Kate ora ha raggiunto la sala dove lavora Bert, nei pressi del “cuore elettrico” della città. Ed ecco, una dopo l’altra, due situazioni-cliché che ancora oggi vengono riproposte instancabilmente in moltissimi thriller e film dell’orrore: Bert sta armeggiando in primo piano dentro al vano con dei cavi dell’alta tensione. Quando richiude lo sportello, che copre lo sfondo del quadro, Nell compare sul fondo appoggiata alla parete, immobile e in agguato. Cambia poi l’angolatura della ripresa: soggettiva di Nell che sta guardando Bert, di nuovo chino sul vano. L’inquadratura prende a muoversi rapidamente carrellando in avanti fino ad arrivare su Bert che d’istinto si volta verso l’obiettivo riparandosi il volto con una mano. Ma l’assassino/mostro, nonostante tutto, è Bert: dopo che Kate lo ha minacciato di rivelare il suo losco piano, la uccide gettandola nel vano e provocando il blackout totale della città. Con l’inseguimento finale dei due uomini, si passa dal thriller al cinema d’azione, con tanto di peripezie sul tetto dell’edificio (con una bella vista dello skyline londinese sul Tamigi) e acrobazie su una gru, fino alla resa dei conti finale, originalmente tenuta fuori campo dalla regia: solo quando l’ascensore della metropolitana si apre al piano scopriamo quale dei due uomini è rimasto a terra.

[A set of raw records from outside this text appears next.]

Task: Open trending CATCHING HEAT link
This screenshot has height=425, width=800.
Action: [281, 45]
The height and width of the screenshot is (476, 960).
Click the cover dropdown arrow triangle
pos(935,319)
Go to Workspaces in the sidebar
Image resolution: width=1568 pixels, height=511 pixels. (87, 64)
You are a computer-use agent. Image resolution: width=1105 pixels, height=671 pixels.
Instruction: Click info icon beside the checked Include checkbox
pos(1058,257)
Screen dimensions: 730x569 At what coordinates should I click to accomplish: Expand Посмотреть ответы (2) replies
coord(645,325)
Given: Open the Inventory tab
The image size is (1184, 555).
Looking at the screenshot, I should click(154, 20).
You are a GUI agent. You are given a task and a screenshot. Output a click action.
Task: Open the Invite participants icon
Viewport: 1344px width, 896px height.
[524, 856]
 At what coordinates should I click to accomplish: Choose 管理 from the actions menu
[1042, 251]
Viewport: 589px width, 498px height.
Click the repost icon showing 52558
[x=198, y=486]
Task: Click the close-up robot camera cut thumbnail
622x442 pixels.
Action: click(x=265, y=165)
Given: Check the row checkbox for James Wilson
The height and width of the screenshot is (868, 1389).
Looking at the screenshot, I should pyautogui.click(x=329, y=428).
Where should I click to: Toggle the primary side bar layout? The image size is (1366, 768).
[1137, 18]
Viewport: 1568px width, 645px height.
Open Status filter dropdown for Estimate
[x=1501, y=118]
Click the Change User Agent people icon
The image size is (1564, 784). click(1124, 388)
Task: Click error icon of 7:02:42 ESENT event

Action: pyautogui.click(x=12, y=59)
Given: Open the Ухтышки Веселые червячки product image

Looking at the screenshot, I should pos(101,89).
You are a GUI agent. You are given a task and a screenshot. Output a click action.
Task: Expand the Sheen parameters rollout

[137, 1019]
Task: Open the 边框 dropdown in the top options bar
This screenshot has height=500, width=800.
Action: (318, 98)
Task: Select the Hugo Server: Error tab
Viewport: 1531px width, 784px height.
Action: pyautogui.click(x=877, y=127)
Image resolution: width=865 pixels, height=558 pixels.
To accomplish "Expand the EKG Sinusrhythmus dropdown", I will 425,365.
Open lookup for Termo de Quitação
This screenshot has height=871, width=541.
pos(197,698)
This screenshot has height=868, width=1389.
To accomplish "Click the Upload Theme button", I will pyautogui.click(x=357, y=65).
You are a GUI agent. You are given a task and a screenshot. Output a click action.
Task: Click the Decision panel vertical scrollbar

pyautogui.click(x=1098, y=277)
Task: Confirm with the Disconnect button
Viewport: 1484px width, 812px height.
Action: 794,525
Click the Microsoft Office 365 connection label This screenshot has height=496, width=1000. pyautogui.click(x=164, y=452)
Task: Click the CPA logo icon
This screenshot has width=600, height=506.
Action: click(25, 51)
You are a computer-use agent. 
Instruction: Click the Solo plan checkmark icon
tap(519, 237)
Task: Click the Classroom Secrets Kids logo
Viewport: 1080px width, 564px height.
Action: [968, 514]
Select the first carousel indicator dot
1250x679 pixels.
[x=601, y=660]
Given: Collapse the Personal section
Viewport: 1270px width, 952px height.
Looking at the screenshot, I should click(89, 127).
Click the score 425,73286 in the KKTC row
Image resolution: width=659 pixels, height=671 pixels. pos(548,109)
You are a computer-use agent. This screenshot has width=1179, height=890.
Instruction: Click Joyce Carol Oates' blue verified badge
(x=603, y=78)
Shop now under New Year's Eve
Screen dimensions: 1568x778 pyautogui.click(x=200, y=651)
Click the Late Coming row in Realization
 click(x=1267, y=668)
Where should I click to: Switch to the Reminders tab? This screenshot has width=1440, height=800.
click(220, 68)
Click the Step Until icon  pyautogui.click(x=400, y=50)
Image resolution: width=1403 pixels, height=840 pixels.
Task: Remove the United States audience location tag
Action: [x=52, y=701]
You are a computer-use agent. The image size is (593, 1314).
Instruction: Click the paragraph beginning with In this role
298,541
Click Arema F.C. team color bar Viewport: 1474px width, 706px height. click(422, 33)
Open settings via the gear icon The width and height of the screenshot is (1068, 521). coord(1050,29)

Il film è stato restaurato grazie al British Film Institute nel 2009. Nel 2011 il compositore Neil Brand ha scritto una nuova partitura che accompagna molto bene il film in tutti i suoi compositi passaggi narrativi.
Vittorio Renzi (22 novembre 2016)
Underground
Gran Bretagna, 1928
regia e sceneggiatura: Anthony Asquith
fotografia: Stanley Rodwell
luci: Karl Fischer
musica: Neil Brand (2011)
scenografia: Ian Campbell Gray
produzione: H. Bruce Woolfe, per Cricklewood Studios, Elstree Studios
cast: Elissa Landi (Nell), Brian Aherne (Bill),
Cyril McLaglen (Bert), Norah Baring (Kate)
lunghezza: 8 rulli, 7.282 piedi
durata: 84’ / 92’
distribuzione: luglio 1928
[1] Rachel Low, The History of the British Film 1918-1929, London, George Allen & Unwin Ltd, 1971, p. 183-84.